Add QLinearConcat for DML EP by zhangxiang1993 · Pull Request #16971 · microsoft/onnxruntime

zhangxiang1993 · 2023-08-02T15:42:14Z

[ OK ] QLinearConcatS8.ExpectFail_WrongZeroPointType_1 (372 ms)
[ RUN ] QLinearConcatS8.InputOne_Dynamic
[ OK ] QLinearConcatS8.InputOne_Dynamic (255 ms)
[ RUN ] QLinearConcatS8.InputOne_Const
[ OK ] QLinearConcatS8.InputOne_Const (255 ms)
[----------] 11 tests from QLinearConcatS8 (3385 ms total)

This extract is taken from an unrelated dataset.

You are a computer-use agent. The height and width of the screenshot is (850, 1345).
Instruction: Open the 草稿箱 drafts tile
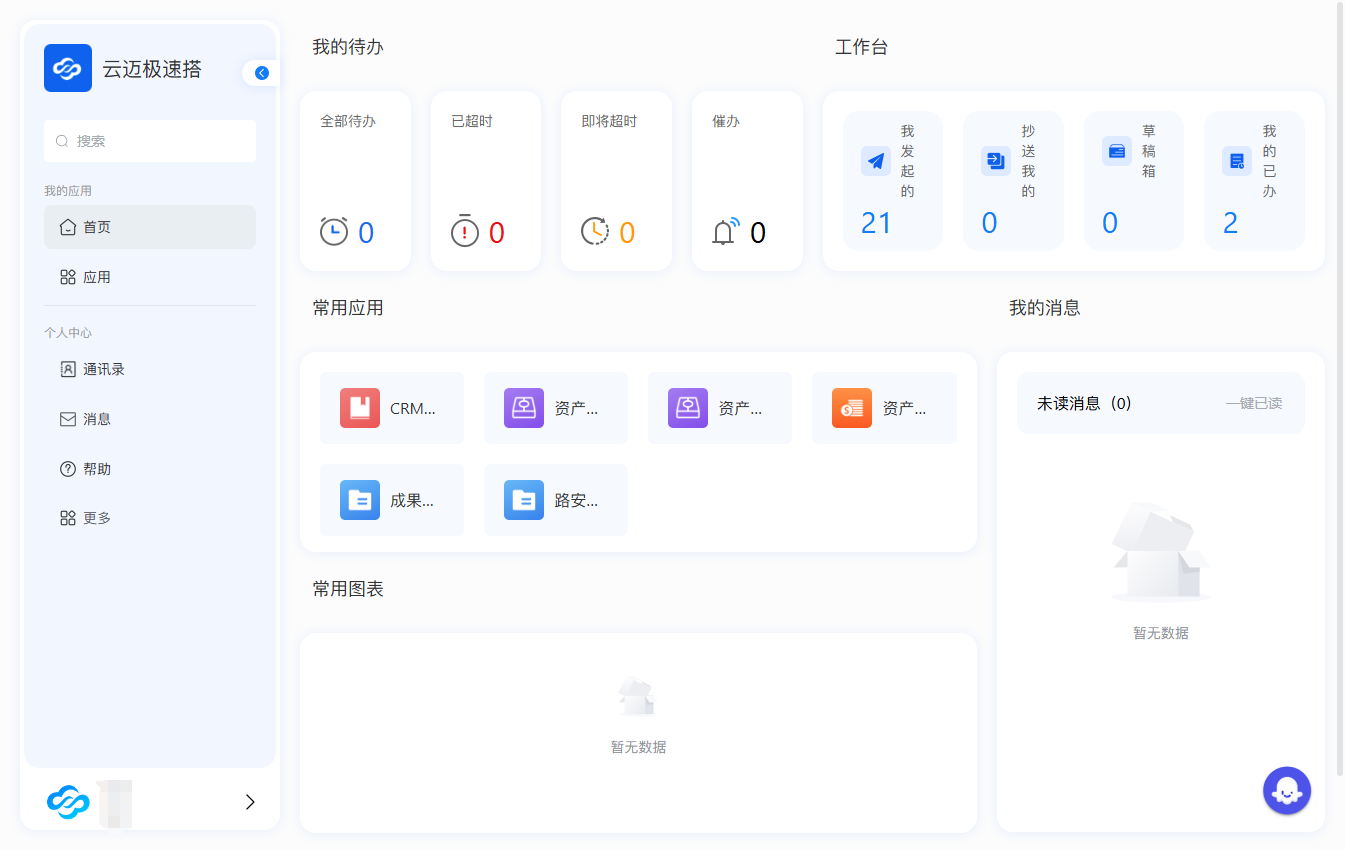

[----------] Global test environment tear-down
[==========] 21 tests from 3 test suites ran. (9355 ms total)
[ PASSED ] 21 tests.

zhangxiang1993 · 2023-08-02T16:02:33Z

+
+        // broadcast y_scale and y_zero_point to output shape
+        m_inputTensorDescs[OnnxInputIndex::yScale] = TensorDesc(
+            kernelCreationContext.GetInputEdgeDescription(OnnxInputIndex::yScale).tensorDataType,


kernelCreationContext.GetInputEdgeDescription(OnnxInputIndex::yScale).tensorDataType

yScaleDataType #Resolved

zhangxiang1993 · 2023-08-02T16:02:43Z

+        );
+
+        m_inputTensorDescs[OnnxInputIndex::yZeroPoint] = TensorDesc(
+            kernelCreationContext.GetInputEdgeDescription(OnnxInputIndex::yZeroPoint).tensorDataType,


kernelCreationContext.GetInputEdgeDescription(OnnxInputIndex::yZeroPoint).tensorDataType

yZeroPointDataType #Closed

zhangxiang1993 · 2023-08-02T16:03:15Z

+
+            // broadcast x_scale and x_zero_point to shape of corresponding x
+            m_inputTensorDescs[tuple_start + 1] = TensorDesc(
+                kernelCreationContext.GetInputEdgeDescription(tuple_start + 1).tensorDataType,


kernelCreationContext.GetInputEdgeDescription(tuple_start + 1).tensorDataType

xScaleDataType #Closed

zhangxiang1993 · 2023-08-02T16:03:26Z

+            );
+
+            m_inputTensorDescs[tuple_start + 2] = TensorDesc(
+                kernelCreationContext.GetInputEdgeDescription(tuple_start + 2).tensorDataType,


kernelCreationContext.GetInputEdgeDescription(tuple_start + 2).tensorDataType

xZeroPointDataType #Resolved

sumitsays · 2023-08-02T16:12:53Z

    // Given an axis in ONNX axis numbering, return the axis adjusted for DML based on how the sizes have been coerced.
    // Note this function presumes the axis attribute is relative to the first input tensor (which is always the case).
+    uint32_t GetDmlAdjustedAxis(int32_t onnxAxis, const MLOperatorKernelCreationContext& kernelCreationContext, uint32_t dmlDimCount, uint32_t firstInputIndex);
    uint32_t GetDmlAdjustedAxis(int32_t onnxAxis, const MLOperatorKernelCreationContext& kernelCreationContext, uint32_t dmlDimCount);


Should we assign 0 as a default value to firstInputIndex parameter and remove the 2nd overloaded method? #Resolved

sumitsays · 2023-08-02T16:16:39Z

+{
+// QLinearConcat = Dequantize + Join + Quantize
+// This kernel is the first usage of graph based implementation
+class DmlOperatorQLinearConcat : public DmlOperator, public QLinearConcatHelper


[nit] Should we remove this comment? #Resolved

sumitsays · 2023-08-02T16:25:19Z

+        std::vector<DML_ELEMENT_WISE_DEQUANTIZE_LINEAR_OPERATOR_DESC> dequantizeOperatorDescs(input_count);
+        std::vector<DML_OPERATOR_DESC> dmlOpDesc(input_count);
+        std::vector<const DML_OPERATOR_DESC*> opDescs = {};
+        for (uint32_t input_index = 0; input_index < input_count; ++input_index)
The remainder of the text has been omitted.